Suppose $X$ is a smooth, compact, connected $n$-manifold without boundary which admits an immersion to $S^n$. Show that if $n>1$, then this immersion is a diffeomorphism.
Thanks for the very inspiring mentors, here I got some thoughts
$df_x$ is bijective. Because the tangent planes of the domain has the same dimension as domain; the tangent space of the codomain has the same dimension as codomain. But dim$X = n$, dim$S^n = n$, so $df_x$ maps from dim$n$ to dim$n$. Given immersion, $df_x$ is injective therefore bijective.
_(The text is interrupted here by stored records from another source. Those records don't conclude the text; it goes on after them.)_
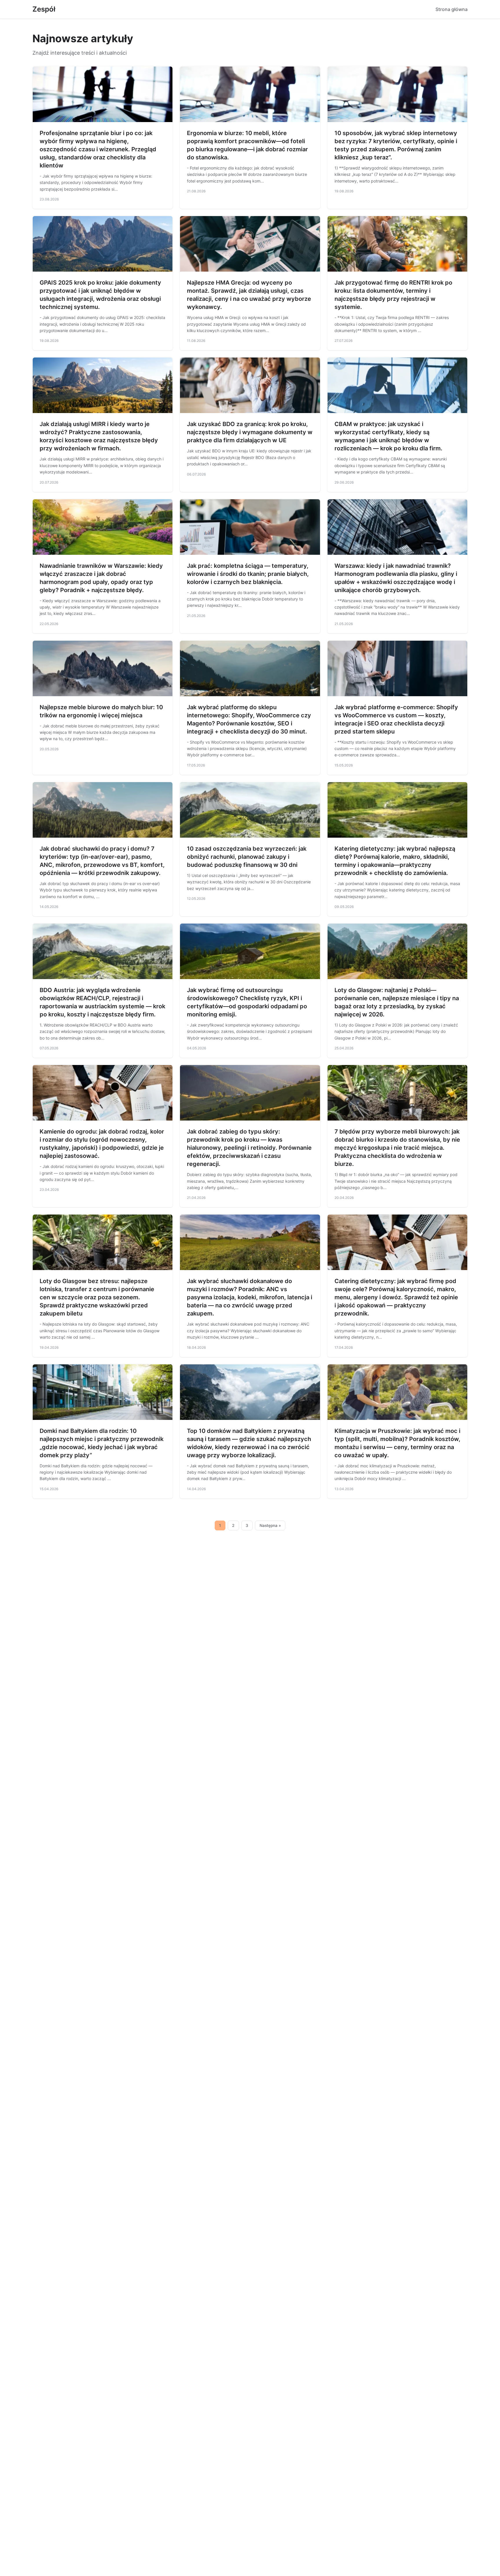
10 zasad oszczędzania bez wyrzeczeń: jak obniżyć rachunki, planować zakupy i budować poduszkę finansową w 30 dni (246, 856)
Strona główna (451, 9)
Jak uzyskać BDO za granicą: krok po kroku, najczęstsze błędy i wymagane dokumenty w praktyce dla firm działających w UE (249, 432)
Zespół (43, 9)
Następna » (270, 1525)
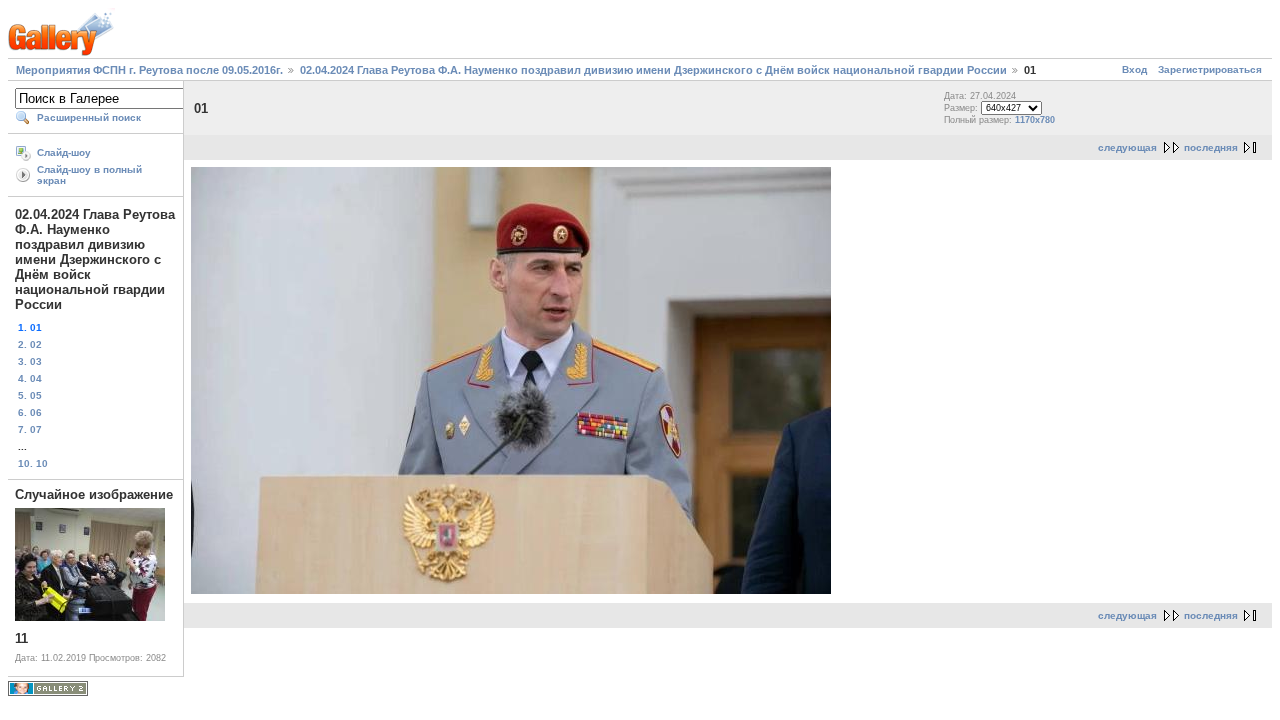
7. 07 (30, 429)
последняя (1211, 147)
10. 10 (33, 463)
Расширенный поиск (89, 117)
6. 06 (30, 412)
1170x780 (1035, 120)
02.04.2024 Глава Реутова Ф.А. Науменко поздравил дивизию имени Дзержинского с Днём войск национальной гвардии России (653, 70)
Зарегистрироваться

On the other hand, $f$ being an immersion told at that $df_x$ is nonsigular, hence a local diffeomorphism. I got stuck extending local diffeomorphism to global diffeomorphism. Is there a general strategy to achieve this(when this is true)?
Thank you.
Best Answer
Once you know that $f$ is a local diffeomorphism, to conclude that it's a global diffeomorphism you just need to show that it's bijective. Surjectivity is pretty easy: Because $X$ is compact, $f(X)$ is also compact, and because $S^n$ is Hausdorff, $f(X)$ is closed in $S^n$. On the other hand, the fact that $f$ is a local diffeomorphism implies that it's an open map, and thus $f(X)$ is open. Since $S^n$ is connected, $f(X)$ is all of $S^n$.
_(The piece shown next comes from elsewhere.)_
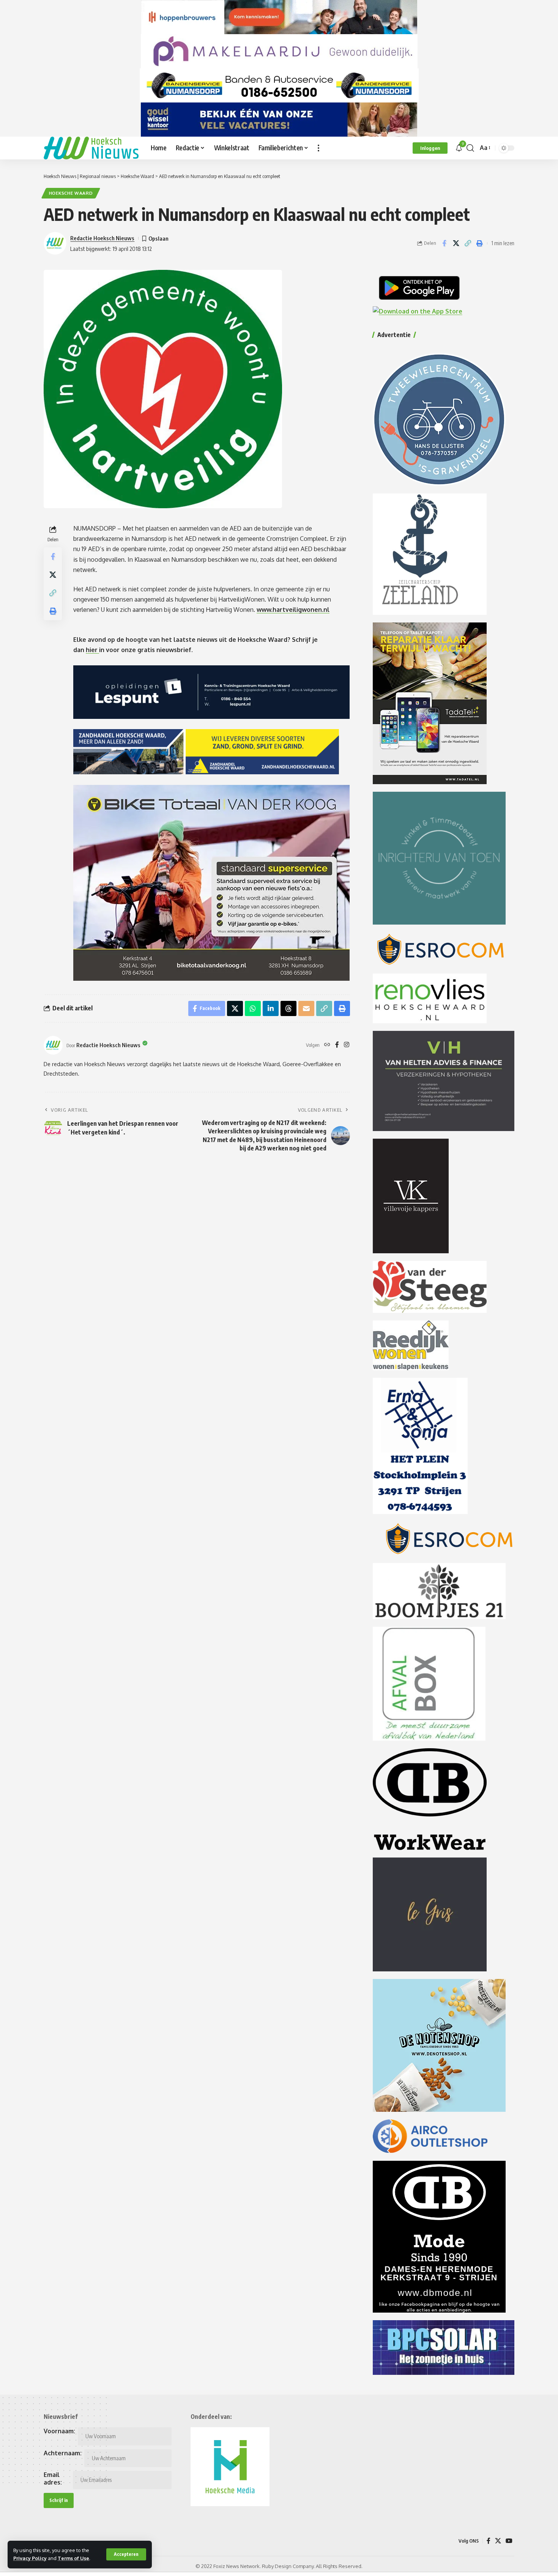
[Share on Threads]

Injectivity is quite a bit harder. The only proof I know uses the theory of covering spaces. Because $f$ is a proper local homeomorphism, it's a covering map (which is another way to prove surjectivity), and because $S^n$ is simply connected, it follows that $f$ is injective.
One place to read about covering spaces is in my book Introduction to Topological Manifolds.